任务说明: 把下面这篇有理函数积分题解析从头到尾一字不改地完整写出来。

文档正文:

题目 08
$$
I=\int \frac{x}{x^{3}-x^{2}+x-1} \mathrm{~ d} x = ?
$$
解析 08
用十字相乘法进行拆分:
$$
x^{3}-x^{2}+x-1 \Rightarrow
$$
$$
(x \quad \quad) \cdot\left(x^{2} \quad \quad \right) \Rightarrow x^{3} \Rightarrow
$$
$$
(x-1) \cdot\left(x^{2}\quad \quad \right) \Rightarrow x^{3}-x^{2} \Rightarrow
$$
$$
(x-1) \cdot\left(x^{2}+1\right) \Rightarrow x^{3}-x^{2}+x-1
$$
于是:
$$
\frac{x}{x^{3}-x^{2}+x-1}=\frac{x}{(x-1)\left(x^{2}+1\right)}=
$$
待定系数变乘法为加减法:
$$
\frac{A}{x-1}+\frac{B x+ C}{x^{2}+1} \Rightarrow
$$
$$
\frac{A\left(x^{2}+1\right)+(B x+ C)(x-1)}{(x-1)\left(x^{2}+1\right)}=\frac{x}{(x-1)\left(x^{2}+1\right)} \Rightarrow
$$
$$
A x^{2}+A+B x^{2}-B x+ C x-C=x \Rightarrow
$$
$$
\left\{\begin{array}{l}A+B=0 \\ C-B=1 \\ A-C=0\end{array}\right. \Rightarrow \left\{\begin{array}{l}A+B=0 \\ A-B=1\end{array} \Rightarrow\right. \left\{\begin{array}{l}A=\frac{1}{2} \\ B=\frac{-1}{2} \\ C=\frac{1}{2}\end{array}\right.

[词语与元素指向条目]
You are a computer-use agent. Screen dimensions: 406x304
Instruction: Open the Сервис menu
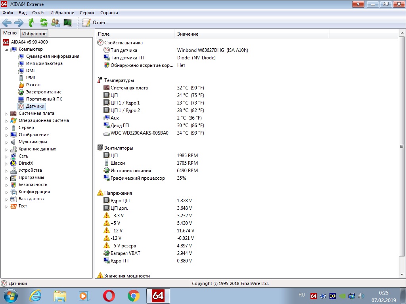pyautogui.click(x=87, y=13)
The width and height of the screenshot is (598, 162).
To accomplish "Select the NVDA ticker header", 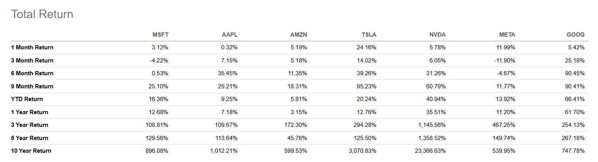I will pos(438,35).
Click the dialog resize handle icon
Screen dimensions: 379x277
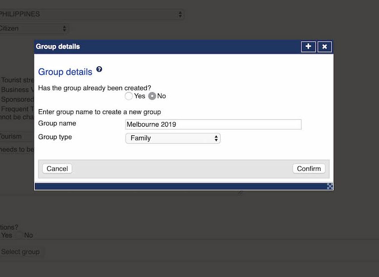coord(330,186)
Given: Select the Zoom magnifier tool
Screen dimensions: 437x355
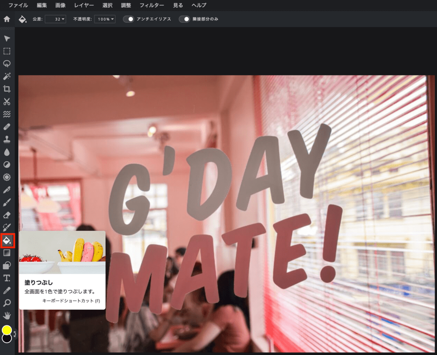Looking at the screenshot, I should click(7, 303).
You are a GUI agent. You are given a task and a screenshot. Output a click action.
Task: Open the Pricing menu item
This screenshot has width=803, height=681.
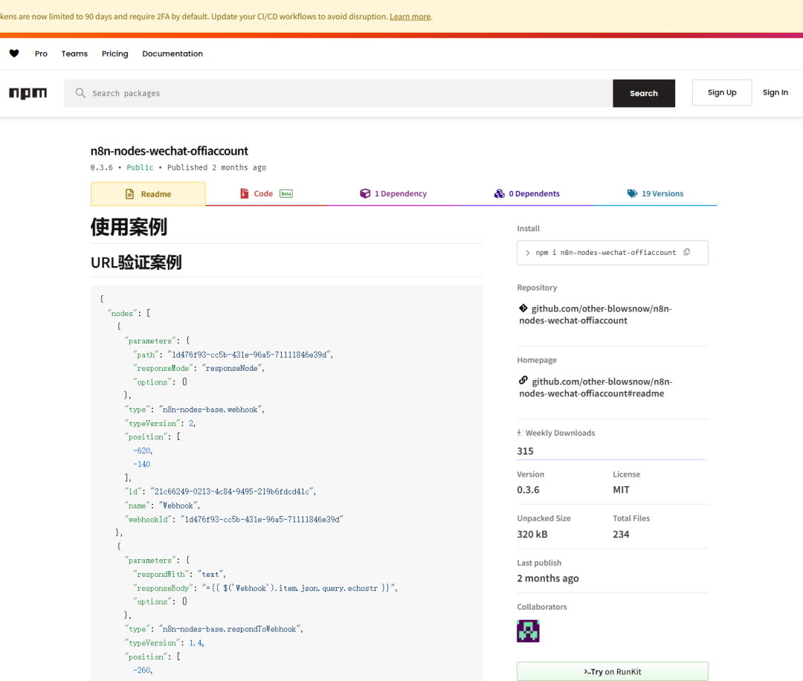point(115,54)
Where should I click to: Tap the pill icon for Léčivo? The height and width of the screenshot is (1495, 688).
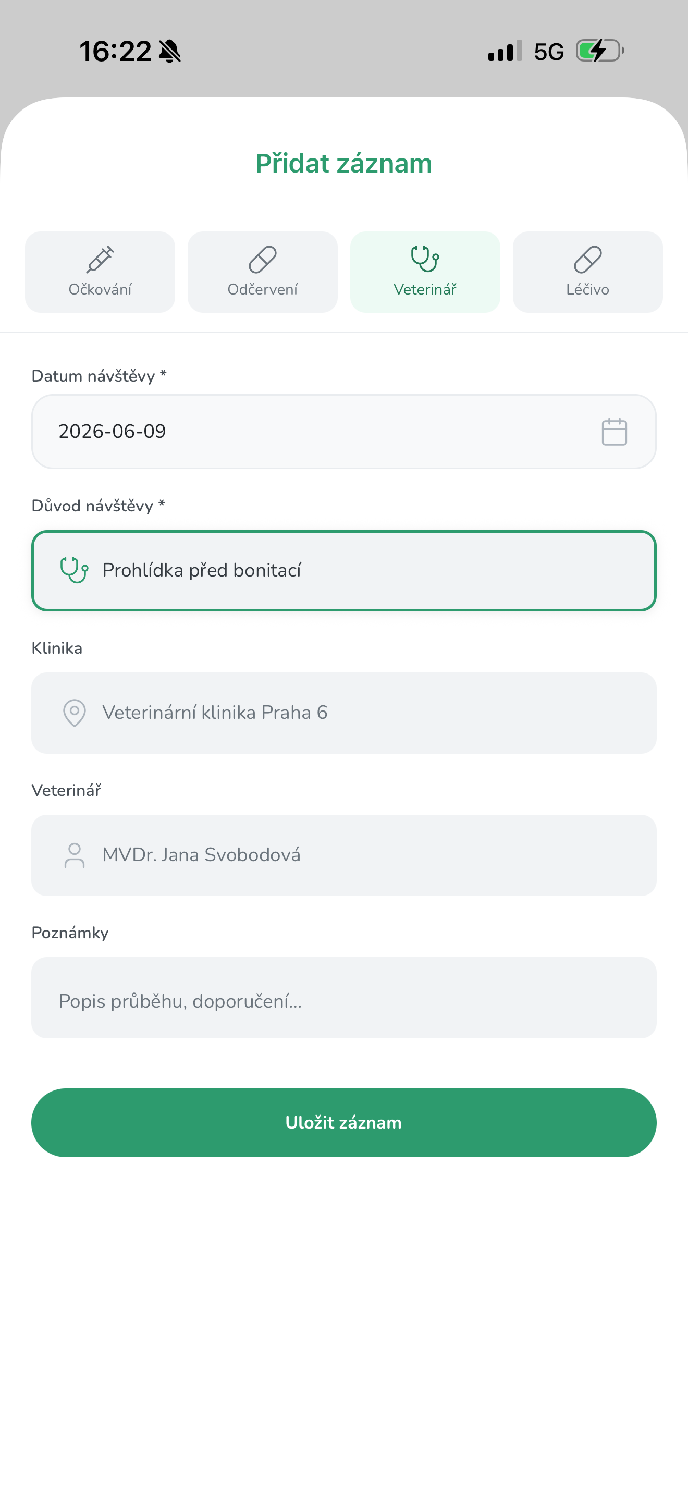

练习作答:
题目 08
$$
I=\int \frac{x}{x^{3}-x^{2}+x-1} \mathrm{~ d} x = ?
$$
解析 08
用十字相乘法进行拆分:
$$
x^{3}-x^{2}+x-1 \Rightarrow
$$
$$
(x \quad \quad) \cdot\left(x^{2} \quad \quad \right) \Rightarrow x^{3} \Rightarrow
$$
$$
(x-1) \cdot\left(x^{2}\quad \quad \right) \Rightarrow x^{3}-x^{2} \Rightarrow
$$
$$
(x-1) \cdot\left(x^{2}+1\right) \Rightarrow x^{3}-x^{2}+x-1
$$
于是:
$$
\frac{x}{x^{3}-x^{2}+x-1}=\frac{x}{(x-1)\left(x^{2}+1\right)}=
$$
待定系数变乘法为加减法:
$$
\frac{A}{x-1}+\frac{B x+ C}{x^{2}+1} \Rightarrow
$$
$$
\frac{A\left(x^{2}+1\right)+(B x+ C)(x-1)}{(x-1)\left(x^{2}+1\right)}=\frac{x}{(x-1)\left(x^{2}+1\right)} \Rightarrow
$$
$$
A x^{2}+A+B x^{2}-B x+ C x-C=x \Rightarrow
$$
$$
\left\{\begin{array}{l}A+B=0 \\ C-B=1 \\ A-C=0\end{array}\right. \Rightarrow \left\{\begin{array}{l}A+B=0 \\ A-B=1\end{array} \Rightarrow\right. \left\{\begin{array}{l}A=\frac{1}{2} \\ B=\frac{-1}{2} \\ C=\frac{1}{2}\end{array}\right.